(Task list)
1) In the E. coli text, write out the passage that begins at the words "It is important" and stops after the words "and commensal isolates.".
2) List every phylogenetic group that the E. coli text names.
[[ Text shown, beginning ]]
It is important to note that in the present study, different primer pairs were used for the detection of stx2 and stx2e allelic variations within the stx2 gene. The majority of strains which possessed stx2 were found to have the stx2e allele (six out of eight O141 and three out of three commensal isolates). This result corresponds to the finding by Fratamico et al. that confirmed that stx2e was the most frequent stx2 variant found in E. coli isolated from pig feces (20). In addition, three cdt gene primer pairs were used (a1/s1, a2/s2, and 3A/3B) for the PCR detection of three different cdt gene alleles: cdtIIB, cdtIB, and cdtIIIB, respectively. None of these three alleles were present in the ETEC or commensal isolates.

Phylogenetic group analysis of porcine PWD and commensal isolates.

Phylogenetic analysis using the triplex PCR technique developed by Clermont et al. (10) revealed that group A E. coli isolates were predominant in the collection of isolates, with a prevalence of 100% in serotype O149, 92.9% in O141, and 70.5% in commensal isolates. Group B1 was only found in commensals (29.5%). Only one O141 isolate was identified as group B2, and one commensal isolate was found in group D. Interestingly, none of the O149 isolates contained any of the three Clermont PCR gene markers, and most of the O141 and commensal isolates harbored yjaA or TspE4C2.
[[ Text shown, end ]]
[[ Dataset entries, beginning ]]
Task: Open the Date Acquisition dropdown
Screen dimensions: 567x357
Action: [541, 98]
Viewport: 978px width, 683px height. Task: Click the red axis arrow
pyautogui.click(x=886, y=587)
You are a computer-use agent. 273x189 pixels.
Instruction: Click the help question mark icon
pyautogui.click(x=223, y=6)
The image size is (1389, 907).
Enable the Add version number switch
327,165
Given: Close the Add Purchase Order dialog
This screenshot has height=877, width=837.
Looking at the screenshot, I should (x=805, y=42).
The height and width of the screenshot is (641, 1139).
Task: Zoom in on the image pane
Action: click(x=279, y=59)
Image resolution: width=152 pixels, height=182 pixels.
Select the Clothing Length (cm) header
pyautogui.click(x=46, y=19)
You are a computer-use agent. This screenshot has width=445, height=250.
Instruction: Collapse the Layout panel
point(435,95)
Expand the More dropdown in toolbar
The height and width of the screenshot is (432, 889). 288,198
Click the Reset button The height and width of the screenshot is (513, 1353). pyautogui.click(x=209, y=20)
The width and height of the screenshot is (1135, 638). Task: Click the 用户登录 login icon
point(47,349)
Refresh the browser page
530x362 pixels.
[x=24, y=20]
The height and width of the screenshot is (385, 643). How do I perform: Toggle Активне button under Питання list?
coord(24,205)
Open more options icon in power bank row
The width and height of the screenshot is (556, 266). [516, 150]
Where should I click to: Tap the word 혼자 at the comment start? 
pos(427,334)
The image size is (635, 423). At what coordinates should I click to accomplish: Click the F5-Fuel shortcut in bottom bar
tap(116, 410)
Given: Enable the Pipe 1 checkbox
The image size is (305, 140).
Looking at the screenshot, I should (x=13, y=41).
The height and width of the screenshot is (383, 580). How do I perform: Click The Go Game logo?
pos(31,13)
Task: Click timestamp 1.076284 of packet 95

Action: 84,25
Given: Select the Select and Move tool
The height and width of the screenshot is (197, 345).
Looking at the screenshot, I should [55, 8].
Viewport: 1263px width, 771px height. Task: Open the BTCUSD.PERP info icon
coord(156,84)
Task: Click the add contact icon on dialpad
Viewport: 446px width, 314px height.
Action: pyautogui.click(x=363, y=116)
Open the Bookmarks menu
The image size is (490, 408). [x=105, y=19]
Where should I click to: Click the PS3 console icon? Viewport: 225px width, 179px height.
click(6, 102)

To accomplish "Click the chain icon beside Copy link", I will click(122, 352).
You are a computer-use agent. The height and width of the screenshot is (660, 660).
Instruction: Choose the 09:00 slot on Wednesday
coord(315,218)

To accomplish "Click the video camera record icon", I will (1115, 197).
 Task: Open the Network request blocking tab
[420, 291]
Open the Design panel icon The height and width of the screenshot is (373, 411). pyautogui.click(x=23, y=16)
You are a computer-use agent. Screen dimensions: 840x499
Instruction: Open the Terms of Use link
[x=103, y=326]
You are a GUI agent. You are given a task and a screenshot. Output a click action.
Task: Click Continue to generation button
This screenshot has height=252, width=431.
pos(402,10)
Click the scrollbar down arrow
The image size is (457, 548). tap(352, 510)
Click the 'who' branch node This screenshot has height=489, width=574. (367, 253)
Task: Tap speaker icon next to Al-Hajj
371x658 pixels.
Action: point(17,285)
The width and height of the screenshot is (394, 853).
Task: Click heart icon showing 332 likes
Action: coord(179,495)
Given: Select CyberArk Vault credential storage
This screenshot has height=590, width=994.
[[ Dataset entries, end ]]
(Solved problems)
1)
It is important to note that in the present study, different primer pairs were used for the detection of stx2 and stx2e allelic variations within the stx2 gene. The majority of strains which possessed stx2 were found to have the stx2e allele (six out of eight O141 and three out of three commensal isolates). This result corresponds to the finding by Fratamico et al. that confirmed that stx2e was the most frequent stx2 variant found in E. coli isolated from pig feces (20). In addition, three cdt gene primer pairs were used (a1/s1, a2/s2, and 3A/3B) for the PCR detection of three different cdt gene alleles: cdtIIB, cdtIB, and cdtIIIB, respectively. None of these three alleles were present in the ETEC or commensal isolates.

Phylogenetic group analysis of porcine PWD and commensal isolates.

2) A, B1, B2, D